In a move designed to address, via its Silicon Storage Technology (SST) subsidiary, Microchip Technology has been able to significantly reduce power with its analogue memory technology, the memBrain neuromorphic memory solution.
Based on its SuperFlash technology and optimised to perform vector matrix multiplication (VMM) for neural networks, Microchip’s analogue flash memory solution has been able to improve system architecture implementation of VMM through an analogue in-memory compute approach, enhancing AI inference at the edge.

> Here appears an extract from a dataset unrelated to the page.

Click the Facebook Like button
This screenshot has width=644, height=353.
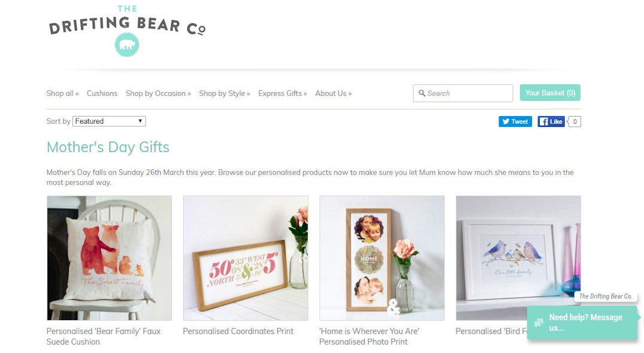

As current neural net models may require 50M or more synapses (weights) for processing, it becomes increasingly challenging to have enough bandwidth for an off-chip DRAM, creating a bottleneck for neural net computing and an increase in overall compute power. In contrast, the memBrain solution is able to store synaptic weights in the on-chip floating gate, offering significant improvements in system latency.

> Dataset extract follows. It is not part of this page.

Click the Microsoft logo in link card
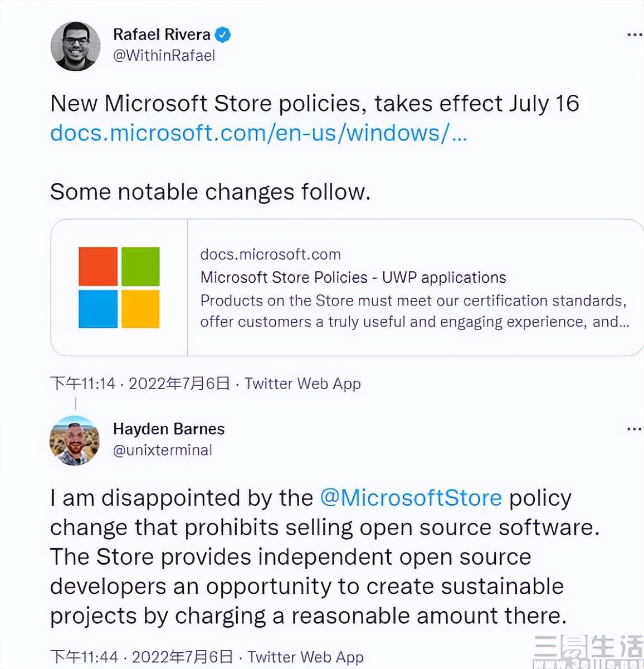Viewport: 644px width, 669px height. [x=119, y=288]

When compared to traditional digital DSP and SRAM/DRAM based approaches, it delivers 10 to 20 times lower power and significantly reduced overall BOM.
“As technology providers for the automotive, industrial and consumer markets continue to implement VMM for neural networks, our architecture helps these forward-facing solutions realise power, cost and latency benefits,” said Mark Reiten, vice president of the license division at SST. “Microchip will continue to deliver highly reliable and versatile SuperFlash memory solutions for AI applications.”
The memBrain solution is being adopted by companies that are looking to advance machine learning capacities in edge devices. Due to its ability to significantly reduce power, this analogue in-memory compute solution is intended for any AI application.
SST offers design services for both its memBrain solution and SuperFlash technology, along with a software toolkit for neural network model analysis.